When I was growing up in St. George in the 1960s, our town park was just three blocks up the street from my house. Today, it’s known as Vernon Worthen Park. Back then, we just called it The City Park. And that’s exactly what it was, although we weren’t exactly a city at the time. It was a full square block of open space covered by a bright green carpet of grass and shaded by a canopy of countless towering trees. That block once contained the municipal swimming pool, tennis courts, an artfully designed barbecue area, swing sets, slides, a merry-go-round, and teeter-totters. It was a kids’ paradise, and you could play there from sunup to sundown, breathing in the magical moistness of that cool green carpet at your feet, running and rolling and yelling and shading-up for a rest with a sharp blade of grass between your chapped lips—until your mom drove up and called out from the car window, reminding you of your chores still unfinished at home.
As a kid, I had no idea of the financing, the politics or the foresight that went into preserving and maintaining that special place in the middle of town.
It was just there. Mine for the taking. A kind of birthright.
I remember our family driving through Zion National Park when I was very young. Dad would have been behind the wheel of our turquoise Ford Fairlane and mom in the front seat with him. And my little sister and I would have been up on our knees (in the days before seat belts), wide-eyed, in the back seat taking it all in. As we passed through Springdale, I remember watching the buildings pass by—the houses, the motels, the curio shops, and the service stations. And I remember the feel of my father’s fingers under my chin as he reached his arm back over the seat and lifted my point of view from ground level up and up to the towering sandstone ledges of the canyon and even further up to where the high horizon broke against the purple sky. Along that stark skyline, I saw, for the first time, the turrets, towers, and spires of those magnificent castles in the clouds.
Even today, a half-century later, I still feel my little-boy heart swelling in my chest.
“Whose place is this?” I asked my dad as we drove up the switchbacks in the canyon.
“It’s yours, and it’s mine,” he answered. “It belongs to every American.”
Though I didn’t understand it then, that was my introduction to the concept of public space, to the idea of parks set aside for the benefit of all. I took that concept for granted much of my life.
Perhaps when it finally hit home for me was the day I rode an elevator to the top of the Empire State Building in New York City. From the viewing deck near the top of that amazing building, I looked up and down Manhattan Island and saw perhaps the greatest concentration of human activity on earth. I was overwhelmed by the mass of humanity in such tight quarters.
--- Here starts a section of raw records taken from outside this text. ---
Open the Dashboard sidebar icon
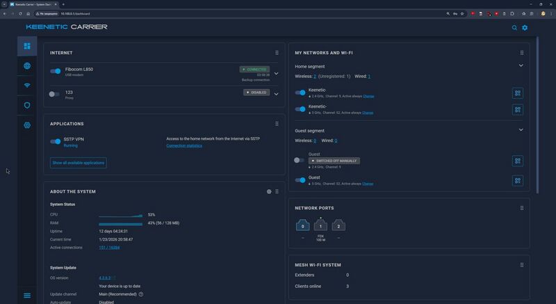556x304 pixels. point(27,46)
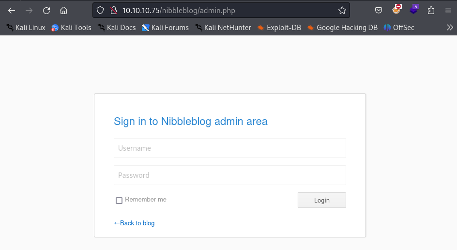
Task: Open the Pocket save icon
Action: [x=379, y=10]

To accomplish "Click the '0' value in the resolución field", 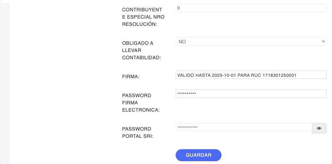I will click(179, 8).
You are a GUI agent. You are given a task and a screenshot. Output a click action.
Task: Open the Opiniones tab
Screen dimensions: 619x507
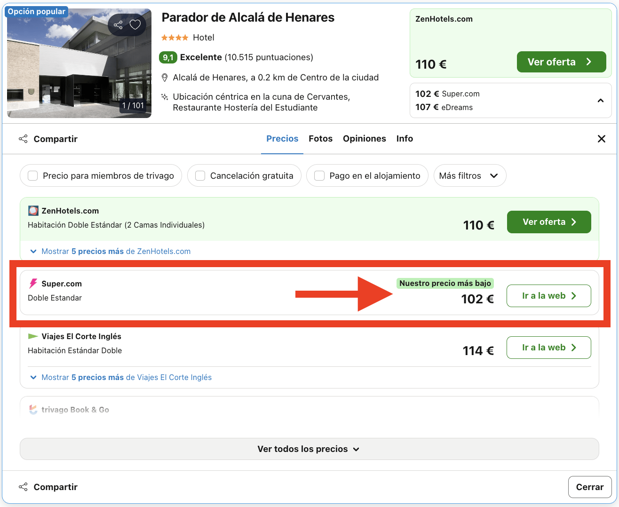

And then my eyes settled on the giant rectangle of green in the middle of that island: Central Park. A sigh escaped from deep inside me as I considered the beauty and tranquility of that awesome open space smack in the middle of such a gray and dense metropolis.
What a concept.
Here in southwestern Utah, we’re blessed that so many of our citizens and leaders have understood this concept over the years. They’ve been willing to stick their necks out, put their reputations on the line, and create the kinds of parks and open space we enjoy today. From that old City Park in my boyhood neighborhood to Zion National Park, we are the beneficiaries of scores of public spaces, including municipal, state, and national parks. From ballfields to hiking parks, from desert reserves to petroglyph sites. From pickle ball courts to horseshoe pits to river walks and picnic spots. From Zion to Parashant to Pipe Spring and Cedar Breaks. From Snow Canyon to Sand Hollow to the trail heads in Pine Valley. You’d be hard pressed to find a greater or more diverse number of developed, maintained, and well-managed parks and open spaces anywhere on earth.
The French writer Marcel Proust said, “The voyage of discovery is not in seeking new landscapes but in having new eyes.” I have travelled the world and seen plenty of beauty and magnificence on this planet, but I’ve never been more moved by any of it than I was a while back when I looked with new eyes through a glass door on Telegraph Street.